━━━━━ Source records
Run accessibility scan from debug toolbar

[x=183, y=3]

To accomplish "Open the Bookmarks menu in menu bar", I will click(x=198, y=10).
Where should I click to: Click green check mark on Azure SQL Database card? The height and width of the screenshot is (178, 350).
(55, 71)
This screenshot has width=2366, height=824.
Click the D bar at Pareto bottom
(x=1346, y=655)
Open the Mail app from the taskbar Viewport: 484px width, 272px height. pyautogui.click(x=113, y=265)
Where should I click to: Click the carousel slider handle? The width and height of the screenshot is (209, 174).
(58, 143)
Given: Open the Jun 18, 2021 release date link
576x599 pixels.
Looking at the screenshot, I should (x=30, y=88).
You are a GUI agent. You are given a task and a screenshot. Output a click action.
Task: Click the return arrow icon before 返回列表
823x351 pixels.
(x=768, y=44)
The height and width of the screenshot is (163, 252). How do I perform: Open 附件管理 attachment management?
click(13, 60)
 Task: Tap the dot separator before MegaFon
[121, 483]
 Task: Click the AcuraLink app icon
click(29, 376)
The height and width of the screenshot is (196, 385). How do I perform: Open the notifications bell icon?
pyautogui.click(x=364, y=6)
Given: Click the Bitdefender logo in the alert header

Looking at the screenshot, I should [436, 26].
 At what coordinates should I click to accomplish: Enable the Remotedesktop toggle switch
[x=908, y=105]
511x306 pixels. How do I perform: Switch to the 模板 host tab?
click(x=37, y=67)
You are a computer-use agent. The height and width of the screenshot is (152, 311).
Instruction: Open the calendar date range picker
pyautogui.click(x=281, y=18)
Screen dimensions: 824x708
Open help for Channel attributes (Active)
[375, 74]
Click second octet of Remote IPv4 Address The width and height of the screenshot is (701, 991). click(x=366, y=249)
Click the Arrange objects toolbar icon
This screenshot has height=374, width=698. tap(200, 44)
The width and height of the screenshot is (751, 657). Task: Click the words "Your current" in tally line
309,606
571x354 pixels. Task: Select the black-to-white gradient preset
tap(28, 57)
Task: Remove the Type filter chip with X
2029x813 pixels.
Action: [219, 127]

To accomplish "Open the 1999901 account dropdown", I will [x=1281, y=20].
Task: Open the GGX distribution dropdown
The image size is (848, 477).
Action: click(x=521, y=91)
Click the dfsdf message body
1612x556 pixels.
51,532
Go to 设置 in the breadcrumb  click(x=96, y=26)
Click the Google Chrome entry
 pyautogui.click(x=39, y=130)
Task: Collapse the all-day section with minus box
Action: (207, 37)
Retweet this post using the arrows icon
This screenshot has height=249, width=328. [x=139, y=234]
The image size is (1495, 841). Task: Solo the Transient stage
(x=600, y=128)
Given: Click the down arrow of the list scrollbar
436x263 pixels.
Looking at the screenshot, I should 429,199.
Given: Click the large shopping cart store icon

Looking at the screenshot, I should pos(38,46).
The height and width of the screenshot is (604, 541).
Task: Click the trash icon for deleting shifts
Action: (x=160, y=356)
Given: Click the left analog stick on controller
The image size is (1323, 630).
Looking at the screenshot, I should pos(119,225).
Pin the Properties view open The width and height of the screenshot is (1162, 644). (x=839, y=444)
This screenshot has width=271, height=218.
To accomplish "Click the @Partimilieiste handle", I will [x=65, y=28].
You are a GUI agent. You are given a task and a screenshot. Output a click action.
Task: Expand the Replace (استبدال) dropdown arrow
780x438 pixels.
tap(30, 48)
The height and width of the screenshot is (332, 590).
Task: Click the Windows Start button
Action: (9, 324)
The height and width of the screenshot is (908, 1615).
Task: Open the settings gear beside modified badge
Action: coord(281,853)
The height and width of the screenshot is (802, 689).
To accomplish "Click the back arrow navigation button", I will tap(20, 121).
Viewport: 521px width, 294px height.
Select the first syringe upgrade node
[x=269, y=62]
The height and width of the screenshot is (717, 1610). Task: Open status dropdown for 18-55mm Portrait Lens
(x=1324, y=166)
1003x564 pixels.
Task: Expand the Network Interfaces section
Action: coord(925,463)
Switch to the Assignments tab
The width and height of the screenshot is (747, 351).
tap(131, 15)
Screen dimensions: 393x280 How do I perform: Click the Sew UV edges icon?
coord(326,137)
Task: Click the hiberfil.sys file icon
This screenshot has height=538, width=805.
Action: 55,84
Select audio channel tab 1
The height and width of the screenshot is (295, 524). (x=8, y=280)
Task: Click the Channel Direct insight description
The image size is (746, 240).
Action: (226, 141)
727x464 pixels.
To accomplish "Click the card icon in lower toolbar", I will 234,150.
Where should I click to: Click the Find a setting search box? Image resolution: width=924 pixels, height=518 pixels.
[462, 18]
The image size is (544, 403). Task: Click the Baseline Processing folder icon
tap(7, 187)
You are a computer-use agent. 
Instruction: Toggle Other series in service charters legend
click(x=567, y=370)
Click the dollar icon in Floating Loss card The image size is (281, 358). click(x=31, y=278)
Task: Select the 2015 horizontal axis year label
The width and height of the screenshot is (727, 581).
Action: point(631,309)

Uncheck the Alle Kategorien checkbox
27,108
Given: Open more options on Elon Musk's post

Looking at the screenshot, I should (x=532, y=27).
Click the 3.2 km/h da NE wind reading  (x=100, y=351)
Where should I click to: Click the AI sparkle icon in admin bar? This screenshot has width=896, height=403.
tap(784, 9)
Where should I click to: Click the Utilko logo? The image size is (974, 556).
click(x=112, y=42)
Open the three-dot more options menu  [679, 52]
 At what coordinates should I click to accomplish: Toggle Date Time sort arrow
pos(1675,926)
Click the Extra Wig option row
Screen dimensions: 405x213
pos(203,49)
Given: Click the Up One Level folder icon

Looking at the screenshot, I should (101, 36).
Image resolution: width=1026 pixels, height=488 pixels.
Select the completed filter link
━━━━━━━━━━
Work item:
Every line above that holds the string "agent" should be copied out.

Exercise output:
You are a GUI agent. You are given a task and a screenshot. Output a click action.
You are a computer-use agent. The height and width of the screenshot is (152, 311).
You are a GUI agent. You are given a task and a screenshot. Output a click action.
You are a computer-use agent. 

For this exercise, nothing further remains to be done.